Aku hanya ingin menjauh dari bayang-bayangan masa lalu dan membuka lembaran baru di kehidupanku.
"Selamat siang Bu, Freya," sapa seorang wanita cantik yang barusan keluar dari ruangan dengan pintu besar yang terlihat begitu kokoh dan mewah.
Wanita itu adalah Dinda. Sekertaris baru Adrian yang menggantikan aku.
Aku tersenyum manis. "Selamat siang juga Din, ohiya Pak Adrian nya ada?" tanyaku pada Dinda.
Dinda mengangguk sambil tersenyum manis. "Iya Bu. Pak Adrian ada di dalam, saya baru saja mengantarkan file yang diminta Pak Adrian tadi," jelasnya.
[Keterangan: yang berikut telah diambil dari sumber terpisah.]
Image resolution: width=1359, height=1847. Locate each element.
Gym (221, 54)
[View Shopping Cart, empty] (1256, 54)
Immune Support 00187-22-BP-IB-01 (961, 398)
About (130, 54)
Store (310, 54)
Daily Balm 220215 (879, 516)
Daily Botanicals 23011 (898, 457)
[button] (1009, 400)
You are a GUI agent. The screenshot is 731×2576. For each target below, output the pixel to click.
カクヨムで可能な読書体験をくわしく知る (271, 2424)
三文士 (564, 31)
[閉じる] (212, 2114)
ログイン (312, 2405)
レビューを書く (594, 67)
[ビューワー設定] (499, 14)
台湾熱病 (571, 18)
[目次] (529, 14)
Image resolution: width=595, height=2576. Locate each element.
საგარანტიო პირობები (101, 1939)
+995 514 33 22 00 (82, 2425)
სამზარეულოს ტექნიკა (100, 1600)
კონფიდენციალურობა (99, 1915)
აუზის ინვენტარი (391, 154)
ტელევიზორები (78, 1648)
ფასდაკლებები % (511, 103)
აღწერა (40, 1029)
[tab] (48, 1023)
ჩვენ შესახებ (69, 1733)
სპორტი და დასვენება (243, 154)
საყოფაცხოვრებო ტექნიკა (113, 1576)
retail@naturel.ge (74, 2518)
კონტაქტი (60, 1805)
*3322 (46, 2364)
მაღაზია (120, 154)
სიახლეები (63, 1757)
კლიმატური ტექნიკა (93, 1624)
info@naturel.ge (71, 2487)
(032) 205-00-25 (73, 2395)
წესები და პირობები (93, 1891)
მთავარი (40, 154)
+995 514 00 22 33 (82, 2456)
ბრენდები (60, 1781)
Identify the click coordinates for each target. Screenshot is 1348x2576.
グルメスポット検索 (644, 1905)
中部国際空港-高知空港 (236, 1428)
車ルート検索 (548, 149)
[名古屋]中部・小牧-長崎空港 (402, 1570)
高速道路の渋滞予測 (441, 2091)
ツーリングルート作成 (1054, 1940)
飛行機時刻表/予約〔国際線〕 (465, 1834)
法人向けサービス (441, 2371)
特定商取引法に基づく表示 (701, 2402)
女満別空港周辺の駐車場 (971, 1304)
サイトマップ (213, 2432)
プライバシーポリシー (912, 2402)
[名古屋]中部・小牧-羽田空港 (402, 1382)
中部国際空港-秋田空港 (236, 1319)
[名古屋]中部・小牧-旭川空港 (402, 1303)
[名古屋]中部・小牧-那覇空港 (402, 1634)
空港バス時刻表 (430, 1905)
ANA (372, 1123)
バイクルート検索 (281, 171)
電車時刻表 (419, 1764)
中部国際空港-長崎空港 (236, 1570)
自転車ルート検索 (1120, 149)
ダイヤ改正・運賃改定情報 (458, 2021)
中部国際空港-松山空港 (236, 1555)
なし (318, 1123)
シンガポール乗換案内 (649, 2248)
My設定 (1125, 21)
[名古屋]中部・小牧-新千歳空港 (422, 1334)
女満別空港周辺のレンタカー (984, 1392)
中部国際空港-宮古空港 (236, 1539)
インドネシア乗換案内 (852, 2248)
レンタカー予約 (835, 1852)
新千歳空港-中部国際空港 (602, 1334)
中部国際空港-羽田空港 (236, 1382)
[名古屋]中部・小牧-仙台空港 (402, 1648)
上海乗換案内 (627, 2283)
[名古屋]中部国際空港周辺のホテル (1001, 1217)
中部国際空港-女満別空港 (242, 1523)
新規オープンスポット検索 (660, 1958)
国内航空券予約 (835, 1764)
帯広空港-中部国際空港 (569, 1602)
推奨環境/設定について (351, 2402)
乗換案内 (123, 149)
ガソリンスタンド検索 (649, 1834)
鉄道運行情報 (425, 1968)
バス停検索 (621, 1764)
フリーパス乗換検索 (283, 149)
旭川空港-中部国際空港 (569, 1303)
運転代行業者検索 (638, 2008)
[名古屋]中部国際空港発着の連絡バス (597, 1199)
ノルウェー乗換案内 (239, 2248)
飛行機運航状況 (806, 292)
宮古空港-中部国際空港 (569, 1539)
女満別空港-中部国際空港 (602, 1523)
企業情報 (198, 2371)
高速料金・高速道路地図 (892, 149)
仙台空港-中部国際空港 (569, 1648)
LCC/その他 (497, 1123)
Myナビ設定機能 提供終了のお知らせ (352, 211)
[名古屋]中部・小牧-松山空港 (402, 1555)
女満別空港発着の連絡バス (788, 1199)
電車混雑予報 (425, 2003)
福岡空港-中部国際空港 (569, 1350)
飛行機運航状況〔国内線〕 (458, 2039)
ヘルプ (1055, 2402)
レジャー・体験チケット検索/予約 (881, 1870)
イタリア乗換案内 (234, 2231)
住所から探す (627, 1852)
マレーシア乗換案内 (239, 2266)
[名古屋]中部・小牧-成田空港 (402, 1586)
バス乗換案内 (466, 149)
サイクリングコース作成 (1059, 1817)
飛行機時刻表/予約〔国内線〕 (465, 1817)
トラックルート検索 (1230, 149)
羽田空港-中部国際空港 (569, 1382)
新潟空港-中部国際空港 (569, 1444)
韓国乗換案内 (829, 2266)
"Oh gitu. Yaudah saya mau bertemu dengan Pak Adrian sebentar, bisa kan."
"Bisa Bu silahkan, kebetulan setelah ini jadwal Pak Adrian kosong. Hmmm perlu saya antar kan?"
Aku menggeleng. "Tidak usah Din, ada sedikit urusan pribadi yang harus saya selesaikan dengan Pak Adrian."
Dinda yang memang sudah mengetahui kalau aku adalah mantan istri dari direktur utama perusahaan ini pun hanya tersenyum memaklumi.
"Hmm, kalau begitu saya permisi ya bu."
"Iya, terimakasih ya Din."
"Sama-sama Bu."
Dinda kemudian melengos pergi dari hadapanku menuju ruangannya yang bertepatan di samping ruangan Adrian.
Aku kemudian menatap pintu besar di hadapanku itu. Menghela nafas panjang, kemudian menghembuskannya.
"Ayo Rea. Kamu pasti bisa ngomong sama Adrian dan menyerahkan surat resign ini langsung, setelah itu kamu akan bebas," aku bermonolog sendiri dihadapan pintu itu.
Padahal seharusnya jika ingin resign surat resign nya di antarkan pada bagian HRD, tetapi khusus aku Adrian meminta agar aku menghadap nya langsung dan memberikan surat resign itu kepadanya sendiri. Sehingga membuat aku harus mengumpulkan banyak niat untuk bisa berhadapan langsung dengannya.
Aku memejamkan mata sebentar, kemudian dengan mantap menekan tombol mewah yang ada di samping pintu itu.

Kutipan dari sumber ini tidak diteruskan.